(Data excerpts)
= Beginning of Section =

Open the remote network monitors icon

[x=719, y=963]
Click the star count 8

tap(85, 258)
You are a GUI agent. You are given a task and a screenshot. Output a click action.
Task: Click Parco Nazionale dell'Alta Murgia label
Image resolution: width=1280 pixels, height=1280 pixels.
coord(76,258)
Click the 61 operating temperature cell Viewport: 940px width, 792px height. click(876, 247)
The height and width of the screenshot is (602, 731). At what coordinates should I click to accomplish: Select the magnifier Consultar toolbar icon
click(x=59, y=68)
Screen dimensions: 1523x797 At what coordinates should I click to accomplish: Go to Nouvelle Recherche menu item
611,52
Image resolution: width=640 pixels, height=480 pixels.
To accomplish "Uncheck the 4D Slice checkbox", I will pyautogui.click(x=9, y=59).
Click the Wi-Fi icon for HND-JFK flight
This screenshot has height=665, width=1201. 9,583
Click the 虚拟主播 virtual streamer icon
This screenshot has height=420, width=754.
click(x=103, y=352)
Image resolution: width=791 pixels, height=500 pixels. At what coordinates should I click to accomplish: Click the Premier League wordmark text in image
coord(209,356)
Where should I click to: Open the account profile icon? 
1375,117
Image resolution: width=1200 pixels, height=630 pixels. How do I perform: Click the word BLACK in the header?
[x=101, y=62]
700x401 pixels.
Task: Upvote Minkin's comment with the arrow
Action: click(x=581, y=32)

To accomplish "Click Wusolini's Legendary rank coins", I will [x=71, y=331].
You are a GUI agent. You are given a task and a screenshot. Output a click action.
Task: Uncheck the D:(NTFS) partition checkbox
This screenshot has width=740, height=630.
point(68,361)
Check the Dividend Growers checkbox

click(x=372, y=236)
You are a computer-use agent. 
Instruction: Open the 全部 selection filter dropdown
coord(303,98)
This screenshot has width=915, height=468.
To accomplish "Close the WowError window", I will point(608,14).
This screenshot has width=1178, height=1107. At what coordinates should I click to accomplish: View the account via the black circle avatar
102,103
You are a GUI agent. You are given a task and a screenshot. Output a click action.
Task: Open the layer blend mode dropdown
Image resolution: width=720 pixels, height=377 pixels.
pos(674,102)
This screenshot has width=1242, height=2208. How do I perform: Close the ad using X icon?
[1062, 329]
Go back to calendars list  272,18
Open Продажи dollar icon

= End of Section =

(TASK GOAL)
A word-for-word copy of the data is the expected answer.

(TASK ANSWER)
Open the remote network monitors icon

[x=719, y=963]
Click the star count 8

tap(85, 258)
You are a GUI agent. You are given a task and a screenshot. Output a click action.
Task: Click Parco Nazionale dell'Alta Murgia label
Image resolution: width=1280 pixels, height=1280 pixels.
coord(76,258)
Click the 61 operating temperature cell Viewport: 940px width, 792px height. click(876, 247)
The height and width of the screenshot is (602, 731). At what coordinates should I click to accomplish: Select the magnifier Consultar toolbar icon
click(x=59, y=68)
Screen dimensions: 1523x797 At what coordinates should I click to accomplish: Go to Nouvelle Recherche menu item
611,52
Image resolution: width=640 pixels, height=480 pixels.
To accomplish "Uncheck the 4D Slice checkbox", I will pyautogui.click(x=9, y=59).
Click the Wi-Fi icon for HND-JFK flight
This screenshot has height=665, width=1201. 9,583
Click the 虚拟主播 virtual streamer icon
This screenshot has height=420, width=754.
click(x=103, y=352)
Image resolution: width=791 pixels, height=500 pixels. At what coordinates should I click to accomplish: Click the Premier League wordmark text in image
coord(209,356)
Where should I click to: Open the account profile icon? 
1375,117
Image resolution: width=1200 pixels, height=630 pixels. How do I perform: Click the word BLACK in the header?
[x=101, y=62]
700x401 pixels.
Task: Upvote Minkin's comment with the arrow
Action: click(x=581, y=32)

To accomplish "Click Wusolini's Legendary rank coins", I will [x=71, y=331].
You are a GUI agent. You are given a task and a screenshot. Output a click action.
Task: Uncheck the D:(NTFS) partition checkbox
This screenshot has width=740, height=630.
point(68,361)
Check the Dividend Growers checkbox

click(x=372, y=236)
You are a computer-use agent. 
Instruction: Open the 全部 selection filter dropdown
coord(303,98)
This screenshot has width=915, height=468.
To accomplish "Close the WowError window", I will point(608,14).
This screenshot has width=1178, height=1107. At what coordinates should I click to accomplish: View the account via the black circle avatar
102,103
You are a GUI agent. You are given a task and a screenshot. Output a click action.
Task: Open the layer blend mode dropdown
Image resolution: width=720 pixels, height=377 pixels.
pos(674,102)
This screenshot has width=1242, height=2208. How do I perform: Close the ad using X icon?
[1062, 329]
Go back to calendars list  272,18
Open Продажи dollar icon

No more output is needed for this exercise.